Ministros durante julgamento da Chapa Dilma/Temer no TSE
Justiça Eleitoral no TSE – Reforçando falhas da Justiça Política
José Rodrigues Filho*
Com o julgamento da chapa Dilma/Temer, pelo TSE, é preciso que o Parlamento brasileiro tome uma decisão em relação à administração das eleições no Brasil. Já foi dito, há várias décadas, que uma eleição é uma das atividades mais desorganizadas que existe. A exemplo de outros países, a chamada Justiça Eleitoral no Brasil demonstrou que é favorável às falhas da Justiça Política. Pesquisa realizada no México, por exemplo, mostrou os vários tipos de falhas das cortes eleitorais, incluindo o fato de se fechar os olhos para ilegalidades eleitorais em pactos informais, por trás de portas fechadas.

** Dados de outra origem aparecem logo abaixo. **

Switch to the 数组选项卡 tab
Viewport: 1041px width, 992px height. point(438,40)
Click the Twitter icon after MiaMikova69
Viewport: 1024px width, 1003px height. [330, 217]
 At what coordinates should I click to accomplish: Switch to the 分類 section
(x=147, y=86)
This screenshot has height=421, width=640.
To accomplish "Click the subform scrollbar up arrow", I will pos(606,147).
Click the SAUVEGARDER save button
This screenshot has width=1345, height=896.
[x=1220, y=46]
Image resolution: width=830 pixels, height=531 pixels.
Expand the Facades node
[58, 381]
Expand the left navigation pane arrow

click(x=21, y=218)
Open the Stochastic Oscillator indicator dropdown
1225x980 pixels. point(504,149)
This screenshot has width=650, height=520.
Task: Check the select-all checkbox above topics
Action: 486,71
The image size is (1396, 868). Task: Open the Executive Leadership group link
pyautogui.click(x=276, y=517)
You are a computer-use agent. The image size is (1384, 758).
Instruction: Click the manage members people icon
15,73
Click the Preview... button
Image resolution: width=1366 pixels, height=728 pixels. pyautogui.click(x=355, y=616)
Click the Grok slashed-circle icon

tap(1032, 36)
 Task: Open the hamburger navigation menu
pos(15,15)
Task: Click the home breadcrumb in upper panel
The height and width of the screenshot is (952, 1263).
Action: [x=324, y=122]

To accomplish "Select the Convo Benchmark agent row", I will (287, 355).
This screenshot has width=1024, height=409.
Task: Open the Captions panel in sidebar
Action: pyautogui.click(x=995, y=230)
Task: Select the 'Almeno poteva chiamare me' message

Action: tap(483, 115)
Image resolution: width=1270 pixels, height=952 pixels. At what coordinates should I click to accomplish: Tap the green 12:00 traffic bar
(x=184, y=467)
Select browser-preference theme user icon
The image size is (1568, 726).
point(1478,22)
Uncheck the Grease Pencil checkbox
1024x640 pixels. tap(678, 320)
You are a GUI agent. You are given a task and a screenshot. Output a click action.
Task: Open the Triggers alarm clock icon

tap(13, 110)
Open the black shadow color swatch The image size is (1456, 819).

Enquanto organização responsável pelas eleições, a Justiça Eleitoral nunca foi estudada em relação a sua eficiência e fortalecimento da democracia no Brasil. O que mais se sabe é que o órgão tornou-se poderoso, com uma casta de servidores bem pagos e ágeis para punir candidatos sem expressão de votos, talvez como marco autoritário de eficiência, criando assim um “quarto poder” na República.
Ascom/TSE
Ministros durante julgamento da Chapa Dilma/Temer no TSE
Há muito tempo atrás, John Rawls tratou da Teoria da Justiça e, nos dias de hoje, vários pesquisadores avançam seu pensamento nas sociedades liberais, quando tratam das falhas da Justiça Social, Justiça Política e Justiça Distributiva. O sistema democrático, que não está estruturado para isolar os efeitos de interesses particulares, deve ser entendido como um sistema político que não vivencia o ideal de justiça. Isto é um exemplo de falha da justiça.
Neste caso, a atividade política corporativa busca desviar-se do sistema político que igualmente representa os interesses de todos os cidadãos para aquele que representa apenas os interesses daqueles que estão querendo e são capazes de pagar pelo acesso. Para alguns autores, as falhas da Justiça Política acontecem quando não se pode assegurar governos suficientemente democráticos e independentes de interesses econômicos e sociais. É justamente neste campo das falhas da Justiça Política que entra o papel das empresas ou corporações, diante da habilidade delas de afetar a política, às custa da igualdade democrática.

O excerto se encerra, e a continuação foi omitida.